Instructions for the task:
Write out everything from the start of the rows down to the line that contains "I will 54,50.", including that line, with no changes.
[BEGIN]
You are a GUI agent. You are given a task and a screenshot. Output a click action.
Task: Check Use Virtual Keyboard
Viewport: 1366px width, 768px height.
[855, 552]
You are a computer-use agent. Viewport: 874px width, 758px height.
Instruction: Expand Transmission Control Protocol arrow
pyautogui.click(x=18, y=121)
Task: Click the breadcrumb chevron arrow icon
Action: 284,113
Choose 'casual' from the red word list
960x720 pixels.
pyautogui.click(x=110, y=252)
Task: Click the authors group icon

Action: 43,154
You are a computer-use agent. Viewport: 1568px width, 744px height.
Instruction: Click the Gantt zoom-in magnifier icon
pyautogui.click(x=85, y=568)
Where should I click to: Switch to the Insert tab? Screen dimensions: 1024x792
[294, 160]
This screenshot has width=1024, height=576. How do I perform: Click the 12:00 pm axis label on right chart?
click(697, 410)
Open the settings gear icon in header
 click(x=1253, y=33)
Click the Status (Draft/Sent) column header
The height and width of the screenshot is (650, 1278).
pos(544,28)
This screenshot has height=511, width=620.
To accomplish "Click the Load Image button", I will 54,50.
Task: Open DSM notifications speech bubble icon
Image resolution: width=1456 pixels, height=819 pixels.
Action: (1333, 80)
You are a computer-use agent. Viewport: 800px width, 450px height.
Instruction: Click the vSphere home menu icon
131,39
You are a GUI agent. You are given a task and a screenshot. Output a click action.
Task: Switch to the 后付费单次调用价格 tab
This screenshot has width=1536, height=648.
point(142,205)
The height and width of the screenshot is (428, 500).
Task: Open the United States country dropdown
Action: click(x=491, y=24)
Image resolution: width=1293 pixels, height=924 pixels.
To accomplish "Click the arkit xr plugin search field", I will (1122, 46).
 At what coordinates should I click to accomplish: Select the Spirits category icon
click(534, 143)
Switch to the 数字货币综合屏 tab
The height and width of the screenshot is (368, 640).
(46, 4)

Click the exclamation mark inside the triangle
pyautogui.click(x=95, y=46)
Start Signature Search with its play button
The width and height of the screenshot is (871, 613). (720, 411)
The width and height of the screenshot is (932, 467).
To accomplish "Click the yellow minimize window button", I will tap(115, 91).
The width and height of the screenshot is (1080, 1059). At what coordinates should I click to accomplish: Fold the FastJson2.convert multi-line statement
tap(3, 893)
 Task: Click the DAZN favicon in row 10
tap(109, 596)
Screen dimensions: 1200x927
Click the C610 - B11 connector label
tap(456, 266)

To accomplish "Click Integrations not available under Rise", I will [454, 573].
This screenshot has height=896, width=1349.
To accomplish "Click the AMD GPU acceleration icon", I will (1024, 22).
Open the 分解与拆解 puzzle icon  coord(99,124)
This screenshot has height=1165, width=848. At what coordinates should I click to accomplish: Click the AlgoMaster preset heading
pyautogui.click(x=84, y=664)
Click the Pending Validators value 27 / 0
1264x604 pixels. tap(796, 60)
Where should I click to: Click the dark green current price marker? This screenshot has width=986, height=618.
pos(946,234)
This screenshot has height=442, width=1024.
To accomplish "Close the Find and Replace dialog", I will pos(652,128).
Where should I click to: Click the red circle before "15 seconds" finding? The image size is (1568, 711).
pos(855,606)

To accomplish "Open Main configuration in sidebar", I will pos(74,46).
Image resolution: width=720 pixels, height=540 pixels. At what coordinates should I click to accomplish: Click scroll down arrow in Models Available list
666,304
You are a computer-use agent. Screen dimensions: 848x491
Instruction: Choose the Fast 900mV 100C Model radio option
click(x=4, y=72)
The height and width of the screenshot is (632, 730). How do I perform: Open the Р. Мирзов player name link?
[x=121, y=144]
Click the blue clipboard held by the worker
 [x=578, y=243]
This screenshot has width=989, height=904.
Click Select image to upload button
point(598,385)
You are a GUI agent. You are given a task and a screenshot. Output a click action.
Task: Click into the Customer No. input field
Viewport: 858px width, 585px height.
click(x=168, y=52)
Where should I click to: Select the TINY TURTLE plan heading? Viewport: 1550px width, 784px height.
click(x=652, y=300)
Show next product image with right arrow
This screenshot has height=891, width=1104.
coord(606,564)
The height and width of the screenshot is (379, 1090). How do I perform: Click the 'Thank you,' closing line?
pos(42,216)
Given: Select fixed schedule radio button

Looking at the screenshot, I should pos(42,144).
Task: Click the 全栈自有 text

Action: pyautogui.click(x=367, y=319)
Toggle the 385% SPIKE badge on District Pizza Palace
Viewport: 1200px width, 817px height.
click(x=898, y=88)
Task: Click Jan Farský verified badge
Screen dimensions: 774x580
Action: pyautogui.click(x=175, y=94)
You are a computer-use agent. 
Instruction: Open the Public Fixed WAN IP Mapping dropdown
[END]
Response below:
You are a GUI agent. You are given a task and a screenshot. Output a click action.
Task: Check Use Virtual Keyboard
Viewport: 1366px width, 768px height.
[855, 552]
You are a computer-use agent. Viewport: 874px width, 758px height.
Instruction: Expand Transmission Control Protocol arrow
pyautogui.click(x=18, y=121)
Task: Click the breadcrumb chevron arrow icon
Action: 284,113
Choose 'casual' from the red word list
960x720 pixels.
pyautogui.click(x=110, y=252)
Task: Click the authors group icon

Action: 43,154
You are a computer-use agent. Viewport: 1568px width, 744px height.
Instruction: Click the Gantt zoom-in magnifier icon
pyautogui.click(x=85, y=568)
Where should I click to: Switch to the Insert tab? Screen dimensions: 1024x792
[294, 160]
This screenshot has width=1024, height=576. How do I perform: Click the 12:00 pm axis label on right chart?
click(697, 410)
Open the settings gear icon in header
 click(x=1253, y=33)
Click the Status (Draft/Sent) column header
The height and width of the screenshot is (650, 1278).
pos(544,28)
This screenshot has height=511, width=620.
To accomplish "Click the Load Image button", I will 54,50.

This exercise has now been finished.